Aiming for a contradiction, suppose that the solution to IVP is not unique.

Then, for the same initial conditions there exists a non-empty subset of $R$ where solutions differ.

Let $y_1, y_2$ be solutions to IVP for $x \in \R : \size {x - a} \le h$.

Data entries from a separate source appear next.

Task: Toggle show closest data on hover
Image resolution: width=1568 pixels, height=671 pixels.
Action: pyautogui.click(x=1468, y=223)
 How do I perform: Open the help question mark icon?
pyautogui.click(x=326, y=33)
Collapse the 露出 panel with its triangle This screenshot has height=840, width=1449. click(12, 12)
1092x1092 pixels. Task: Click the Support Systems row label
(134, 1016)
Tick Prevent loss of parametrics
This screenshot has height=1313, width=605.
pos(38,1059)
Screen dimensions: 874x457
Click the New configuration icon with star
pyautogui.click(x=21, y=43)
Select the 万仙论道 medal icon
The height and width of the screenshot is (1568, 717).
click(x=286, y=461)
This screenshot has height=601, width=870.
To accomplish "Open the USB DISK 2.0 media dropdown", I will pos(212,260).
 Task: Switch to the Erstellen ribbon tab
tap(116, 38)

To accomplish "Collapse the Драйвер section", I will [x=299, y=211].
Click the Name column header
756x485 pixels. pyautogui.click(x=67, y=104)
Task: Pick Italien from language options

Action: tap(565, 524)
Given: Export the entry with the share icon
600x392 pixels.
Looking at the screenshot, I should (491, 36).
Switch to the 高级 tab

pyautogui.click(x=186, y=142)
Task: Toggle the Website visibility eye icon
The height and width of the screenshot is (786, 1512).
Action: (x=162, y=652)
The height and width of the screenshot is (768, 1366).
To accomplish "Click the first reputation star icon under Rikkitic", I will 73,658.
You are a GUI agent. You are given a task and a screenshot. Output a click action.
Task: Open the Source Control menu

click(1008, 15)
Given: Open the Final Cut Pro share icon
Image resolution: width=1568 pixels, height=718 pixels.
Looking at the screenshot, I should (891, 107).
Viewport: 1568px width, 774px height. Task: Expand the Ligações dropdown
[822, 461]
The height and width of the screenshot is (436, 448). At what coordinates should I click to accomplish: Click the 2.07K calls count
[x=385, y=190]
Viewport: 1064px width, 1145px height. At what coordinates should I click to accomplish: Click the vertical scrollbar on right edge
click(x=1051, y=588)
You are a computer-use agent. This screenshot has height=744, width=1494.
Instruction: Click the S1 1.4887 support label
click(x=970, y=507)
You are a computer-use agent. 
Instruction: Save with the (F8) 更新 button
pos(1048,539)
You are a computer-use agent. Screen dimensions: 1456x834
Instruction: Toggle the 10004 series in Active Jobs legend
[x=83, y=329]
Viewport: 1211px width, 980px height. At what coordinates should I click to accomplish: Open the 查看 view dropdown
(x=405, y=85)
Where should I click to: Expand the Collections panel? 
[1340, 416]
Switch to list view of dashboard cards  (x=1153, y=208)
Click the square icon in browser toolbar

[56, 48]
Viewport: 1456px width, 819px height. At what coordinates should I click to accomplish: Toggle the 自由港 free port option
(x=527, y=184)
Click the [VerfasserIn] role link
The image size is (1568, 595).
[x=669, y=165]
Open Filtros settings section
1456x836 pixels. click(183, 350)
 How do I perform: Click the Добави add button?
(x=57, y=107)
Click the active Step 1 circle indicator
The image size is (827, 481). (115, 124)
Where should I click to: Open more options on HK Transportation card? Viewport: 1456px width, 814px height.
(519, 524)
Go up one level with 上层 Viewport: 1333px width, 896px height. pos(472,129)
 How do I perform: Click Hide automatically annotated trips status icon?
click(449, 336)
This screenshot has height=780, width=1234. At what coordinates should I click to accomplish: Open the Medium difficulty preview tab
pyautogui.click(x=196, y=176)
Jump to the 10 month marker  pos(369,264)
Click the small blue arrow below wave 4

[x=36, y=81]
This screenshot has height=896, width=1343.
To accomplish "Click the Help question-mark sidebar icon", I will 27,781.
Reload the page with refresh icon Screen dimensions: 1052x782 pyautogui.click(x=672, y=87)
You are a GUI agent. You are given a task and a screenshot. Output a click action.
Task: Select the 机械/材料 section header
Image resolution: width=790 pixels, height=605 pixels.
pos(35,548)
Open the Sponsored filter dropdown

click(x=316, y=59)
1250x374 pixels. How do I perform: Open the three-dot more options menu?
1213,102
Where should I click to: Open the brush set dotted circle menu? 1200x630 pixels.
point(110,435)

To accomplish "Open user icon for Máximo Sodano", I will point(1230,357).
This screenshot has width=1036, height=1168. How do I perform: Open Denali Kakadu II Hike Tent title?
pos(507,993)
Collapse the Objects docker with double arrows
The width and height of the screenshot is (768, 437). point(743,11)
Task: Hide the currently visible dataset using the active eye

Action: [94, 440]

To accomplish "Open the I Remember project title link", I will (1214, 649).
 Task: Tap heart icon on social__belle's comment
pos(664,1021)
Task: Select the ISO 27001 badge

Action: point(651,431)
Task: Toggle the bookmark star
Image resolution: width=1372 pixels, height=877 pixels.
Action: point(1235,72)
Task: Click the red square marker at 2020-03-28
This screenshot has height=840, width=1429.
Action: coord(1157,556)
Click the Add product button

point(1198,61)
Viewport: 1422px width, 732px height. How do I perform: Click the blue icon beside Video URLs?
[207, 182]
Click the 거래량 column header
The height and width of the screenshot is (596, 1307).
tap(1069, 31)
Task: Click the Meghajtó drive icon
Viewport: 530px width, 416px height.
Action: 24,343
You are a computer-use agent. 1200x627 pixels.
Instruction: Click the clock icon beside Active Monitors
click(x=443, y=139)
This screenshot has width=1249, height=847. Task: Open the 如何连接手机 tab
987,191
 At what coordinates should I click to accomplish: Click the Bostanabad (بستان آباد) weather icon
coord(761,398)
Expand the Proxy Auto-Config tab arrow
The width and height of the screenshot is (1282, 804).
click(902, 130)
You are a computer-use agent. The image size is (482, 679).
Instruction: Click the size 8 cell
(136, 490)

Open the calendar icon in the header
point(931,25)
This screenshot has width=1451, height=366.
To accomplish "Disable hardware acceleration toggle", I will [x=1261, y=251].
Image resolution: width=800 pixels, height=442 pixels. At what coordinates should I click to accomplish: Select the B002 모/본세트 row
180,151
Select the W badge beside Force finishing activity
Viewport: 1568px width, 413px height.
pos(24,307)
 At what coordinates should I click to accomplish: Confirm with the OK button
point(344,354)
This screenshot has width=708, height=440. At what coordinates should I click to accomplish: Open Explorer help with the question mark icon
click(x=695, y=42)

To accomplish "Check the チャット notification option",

Let $x_* := \max \set {x \in \R : \size {x - a} \le h : \map {y_1} t = \map {y_2} t, \forall t \le x }$

Then:

$\ds \map {y_1} x - \map {y_1} {x_*} = \int_{x_*}^x \map {y_1'} t \rd t = \int_{x_*}^x \map {f_1} {t, \map {y_1} t} \rd t$
$\ds \map {y_2} x - \map {y_2} {x_*} = \int_{x_*}^x \map {y_2'} t \rd t = \int_{x_*}^x \map {f_2} {t, \map {y_2} t} \rd t$

After taking the difference:

$\ds \map {y_1} x - \map {y_2} x = \int_{x_*}^x \paren {\map {f_1} {t, \map {y_1} t} - \map {f_2} {t, \map {y_2} t}} \rd t$

Let $N \in \R$ be such that:

$N > \max \set {1, \dfrac 1 A, \dfrac 1 {A \paren {a \mathop + h \mathop - x_*} } }$

For all cases it holds that:

$x_* + \dfrac 1 {A N} < a + h$

Let:

$\ds B = \max_{t \mathop \in \closedint {x_*} {x_* \mathop + \frac 1 {A N} } } \size {\map {x_2} t - \map {x_1} t} \le 2 k$

Then $\forall x \in \closedint {x_*} {x_* + \dfrac 1 {AN} }$ we have:

 $\ds \size {\map {x_2} x - \map {x_1} x}$ $=$ $\ds \size {\int_{x_*}^x \paren {\map f {\map {x_2} t, t} - \map f {\map {x_1} t, t} } \rd t}$ $\ds$ $\le$ $\ds \int_{x_*}^x \size {\map f {\map {x_2} t, t} - \map f {\map {x_1} t, t} } \rd t$ Absolute Value of Definite Integral $\ds$ $\le$ $\ds \int_{x_*}^x A \size {\map {x_2} t - \map {x_1} t} \rd t$ Definition of Lipschitz Condition (Real Function) $\ds$ $\le$ $\ds \int_{x_*}^x A B \rd t$ $\ds$ $=$ $\ds A B \paren {x - x_*}$ $\ds$ $\le$ $\ds A B \paren {x_* + \frac 1 {A N} - x_*}$ $\ds$ $=$ $\ds \frac {A B} {A N}$ $\ds$ $=$ $\ds \frac B N$

Thus:

$\forall t \in \closedint {x_*} {x_* + \dfrac 1 {A N} } : \size {\map {x_1} t - \map {x_2} t} \le \dfrac B N$

and $B \le \dfrac B N$ or $N \le 1$.

This brings us to a contradiction.

Hence our assumption that the solution to IVP is not unique was false.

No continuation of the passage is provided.